#### Extract to read
* * * *
Answer:
a. 2 H⁺ (aq) + 2 OH⁻ (aq) → 2H₂O(l)
b. Pb²⁺(aq) + 2I⁻(aq) → PbI₂(s)
Explanation:
First of all, we must determine if the reactants produce precipitates:
A. HNO₃, Ca(OH)₂
B. Pb(NO₃)₂, KI
A. This is a neutralization reaction:
Acid + Base → Water and Salt
The net ionic equation shows, that water is produced
We dissociate the compounds:
HNO₃ → H⁺(aq) + NO₃⁻(aq)
Ca(OH)₂(aq) → Ca²⁺(aq) + 2OH⁻(aq)
Ionic complete equation:
2H⁺(aq) + 2NO₃⁻(aq) + Ca²⁺(aq) + 2OH⁻(aq) → Ca²⁺(aq) + 2NO₃⁻(aq) + H₂O(l)
Net ionic equation: 2 H⁺ (aq) + 2 OH⁻ (aq) → H₂O(l)
* * * *
#### Information provided

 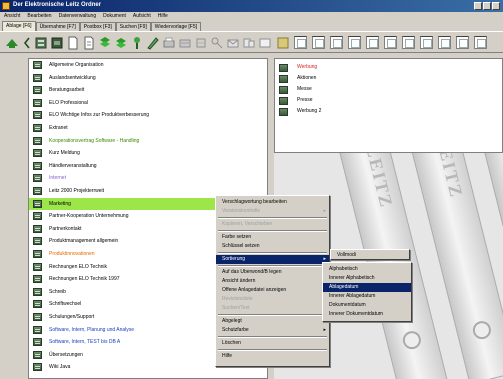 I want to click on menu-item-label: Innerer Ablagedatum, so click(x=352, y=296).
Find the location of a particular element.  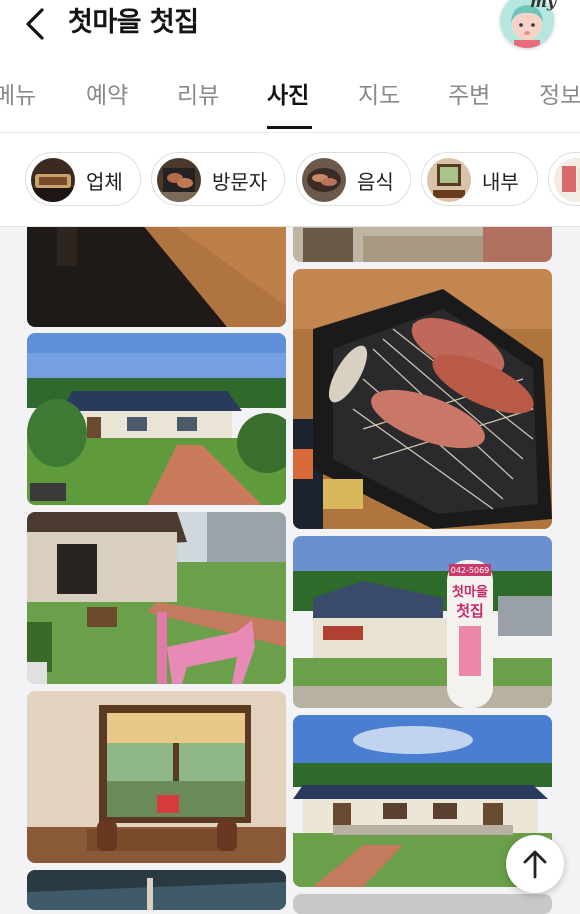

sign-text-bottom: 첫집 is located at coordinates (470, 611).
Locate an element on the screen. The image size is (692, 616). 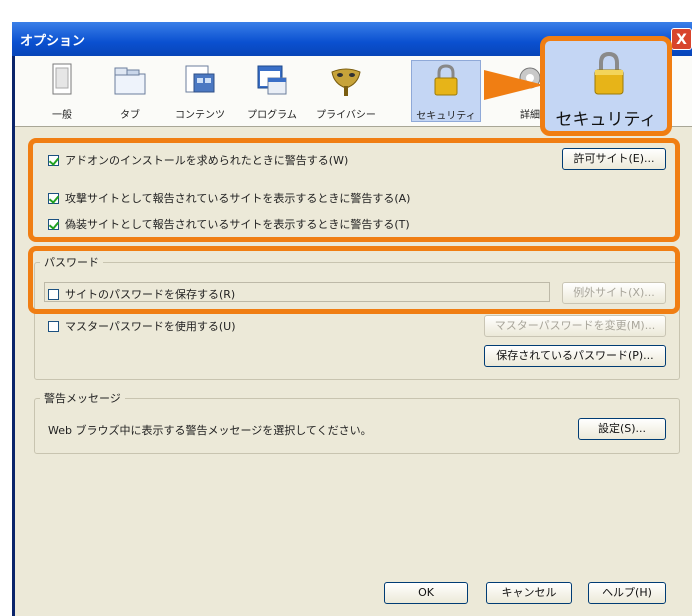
* * * *
#### Action item
Continue the chemistry explanation of net ionic equations above, picking up after its final line.

#### Your response
B. Pb(NO₃)₂, KI
We dissociate: Pb(NO₃)₂ (aq) → Pb²⁺(aq) + 2NO₃⁻(aq)
KI(aq) → K⁺(aq) + I⁻(aq)
Salts from nitrate are soluble but, when the iodide reacts, it can make a lead iodide precipitate
Ionic complete equation:
Pb²⁺(aq) + 2NO₃⁻(aq) + K⁺(aq) + 2I⁻(aq) → K⁺(aq) + 2NO₃⁻(aq) +PbI₂(s)
Net ionic equation: Pb²⁺(aq) + 2I⁻(aq) → PbI₂(s)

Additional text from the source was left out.